He swings into the main body of his speech; and my pulse quickens. He is using a Tripod structure. He even gives us a Contents Page! Has he read my book?  Not as far as I know, but then I merely codified and named the structure: creating it for yourself is hardly rocket-science. This is truly magnificent. His message is crystal clear, transparently sincere and solidly argued. As he swings into his closing you feel that though Cornel West brilliantly grabbed the audience’s emotion and heart, if the vote goes with the head Hannan must win.

The closing is another auxesis. He had told them at the beginning that the Occupy movement was misdirected, aiming at the wrong target. Now he closes the circle (has he read my book?) listing for them the buildings they should be occupying, intensifying example upon example till … aargh! He spoonerized the punch-line! The micro-structure that lead to the punch-line was pretty as could be and should have climaxed triumphantly. In the event it was a bit of a smudge. It was momentary, half-way only, corrected after a mini-second, probably didn’t matter at all to the audience; but if I were in his shoes I know I’d be kicking myself black and blue. I am not: I can look at it with my nose further from the canvas, and I am convinced it didn’t matter. I doubt that he sees it that way.

Dan Hannan is really outstanding. Could I help him improve? In terms of his material I could really help only by being a sounding board; and with this speech I’d have to be picking nits off nits. There is one area that bothers me slightly. He makes much use of vocal colour-tone, and does it very effectively. The trouble is that when he goes dramatically quiet he loses some intelligibility. It’s because his voice is not trained.

So what about my brother’s disquiet? Can I help others to reach this standard? Yes and no. It depends on them. Hannan certainly has natural ability; but don’t make the mistake of supposing that he emerged from the womb doing this. He has worked hard. Any candidate that came to me asking for that level would have to want it very much, and be prepared to put in the work! And some have done all of that.

Knowing words like symploce doesn’t make you a better speaker

My text for today…

DOOLITTLE: I’ll tell you, Governor, if you’ll only let me get a word in. I’m willing to tell you. I’m wanting to tell you. I’m waiting to tell you.

HIGGINS: Pickering, this chap has a certain natural gift of rhetoric. Observe the rhythm of his native wood-notes wild. “I’m willing to tell you: I’m wanting to tell you: I’m waiting to tell you.” Sentimental rhetoric! That’s the Welsh strain in him. It also accounts for his mendacity and dishonesty.

Fairly often in this blog there occur words which, it must be admitted, probably stop the eyes of most readers momentarily. At that point a reader that doesn’t know the word may click the Glossary button on the grey ribbon at the head of the page or impatiently go and read something else. I made the decision to use these words here, even at the risk of driving people away, not to flaunt my knowledge of them but to save space. If I had to explain what anadiplosis was whenever it cropped up in a speech I would be adding a paragraph every time. The same is true of all other such.

Most would agree that I, doing what I do, need to know these words. A regular reader of this blog will also find it helpful to know them, and will learn them quickly – there are not that many.  But you don’t need to know them to be a better speaker.

- [Records from a dataset]

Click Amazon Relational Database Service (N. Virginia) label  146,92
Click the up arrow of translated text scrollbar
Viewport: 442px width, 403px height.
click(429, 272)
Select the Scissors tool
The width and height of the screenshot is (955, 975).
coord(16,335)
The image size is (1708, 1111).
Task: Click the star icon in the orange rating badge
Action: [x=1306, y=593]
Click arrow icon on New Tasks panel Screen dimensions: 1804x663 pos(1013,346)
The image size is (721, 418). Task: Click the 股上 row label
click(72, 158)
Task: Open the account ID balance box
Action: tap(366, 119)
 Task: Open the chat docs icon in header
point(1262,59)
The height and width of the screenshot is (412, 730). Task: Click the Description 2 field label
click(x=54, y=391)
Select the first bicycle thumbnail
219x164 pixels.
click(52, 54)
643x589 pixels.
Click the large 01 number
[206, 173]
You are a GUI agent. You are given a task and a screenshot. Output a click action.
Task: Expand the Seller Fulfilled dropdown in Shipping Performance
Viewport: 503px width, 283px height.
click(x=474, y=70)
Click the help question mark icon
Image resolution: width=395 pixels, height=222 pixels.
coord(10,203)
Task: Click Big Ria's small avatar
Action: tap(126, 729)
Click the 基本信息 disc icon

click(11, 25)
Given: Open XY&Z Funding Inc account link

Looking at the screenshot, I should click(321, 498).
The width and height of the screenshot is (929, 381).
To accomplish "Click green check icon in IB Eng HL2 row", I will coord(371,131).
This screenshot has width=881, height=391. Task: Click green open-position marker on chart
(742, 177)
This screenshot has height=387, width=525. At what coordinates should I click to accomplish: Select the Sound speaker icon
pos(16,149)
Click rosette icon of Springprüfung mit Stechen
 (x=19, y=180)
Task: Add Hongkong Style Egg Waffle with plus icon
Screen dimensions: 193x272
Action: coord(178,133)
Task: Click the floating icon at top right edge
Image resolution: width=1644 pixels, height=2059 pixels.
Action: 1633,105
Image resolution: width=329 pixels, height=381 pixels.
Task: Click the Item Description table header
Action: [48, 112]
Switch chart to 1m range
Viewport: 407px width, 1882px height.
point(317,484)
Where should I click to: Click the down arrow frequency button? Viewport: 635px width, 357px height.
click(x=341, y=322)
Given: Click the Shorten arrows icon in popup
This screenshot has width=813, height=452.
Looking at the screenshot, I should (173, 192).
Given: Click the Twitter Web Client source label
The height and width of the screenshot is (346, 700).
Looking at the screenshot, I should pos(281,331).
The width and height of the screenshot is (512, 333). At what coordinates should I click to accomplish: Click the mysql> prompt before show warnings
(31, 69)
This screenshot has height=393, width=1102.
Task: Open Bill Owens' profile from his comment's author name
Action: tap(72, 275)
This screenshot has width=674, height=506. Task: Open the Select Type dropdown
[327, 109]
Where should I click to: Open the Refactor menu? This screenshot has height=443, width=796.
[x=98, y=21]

- [Task A]
Answer these questions from the blog post on public speaking:
(i) What structure does Hannan use in the main body of his speech?
(ii) According to the post, why does Hannan lose some intelligibility when he goes dramatically quiet?
(iii) For what reason does the writer say specialist words are used in the blog?
- [Task B] Swap "Contents Page" for "Table of Contents" in the stretch of the blog post on public speaking from "He swings into the" through "Hannan must win.", and give that stretch with the change.
- [Task C] Supply the next part of the blog post on public speaking, picking up after its final sentence.
These records have no connection to the blog post on public speaking.

- [Final result A]
(i) A Tripod structure.
(ii) Because his voice is not trained.
(iii) To save space.

- [Final result B]
He swings into the main body of his speech; and my pulse quickens. He is using a Tripod structure. He even gives us a Table of Contents! Has he read my book?  Not as far as I know, but then I merely codified and named the structure: creating it for yourself is hardly rocket-science. This is truly magnificent. His message is crystal clear, transparently sincere and solidly argued. As he swings into his closing you feel that though Cornel West brilliantly grabbed the audience’s emotion and heart, if the vote goes with the head Hannan must win.

- [Final result C]
Consider that bit of dialogue at the head of today’s article. It comes from Pygmalion by G.B.Shaw – and therefore also crops up in My Fair Lady. Henry Higgins styles himself Professor and is a scholar and published author of books on linguistics and phonetics. Col Pickering is likewise an author of a book about Sanskrit. If ever two men could be expected to know words like those we are discussing, here they are. Why then did Shaw not put into Higgins’ mouth any reference to symploce? A quick look at the Glossary page will confirm that symploce refers to a form of repetition wherein both the beginnings and endings of the elements are the same. This is perhaps the neatest and most elegant example of it I’ve ever found –

  • I’m willing to tell you
  • I’m wanting to tell you
  • I’m waiting to tell you

But Shaw is silent on the matter; and the only reason I can conceive is that he did not know it was called Symploce.  Why should he?  Shaw was one of the foremost writers of his age, and churned out beauties like that in profusion, but so what?  He didn’t need to have learnt their obscure names to create the things. So why should you?

I fervently favour spontaneity in speaking, because audiences do. The way to find yourself spontaneously uttering beautiful and elegant phrases is to immerse yourself in fine literature and/or poetry where such figures of speech abound.

It obviously worked for Bernard Shaw!

Obama’s victory speech – a tour de force.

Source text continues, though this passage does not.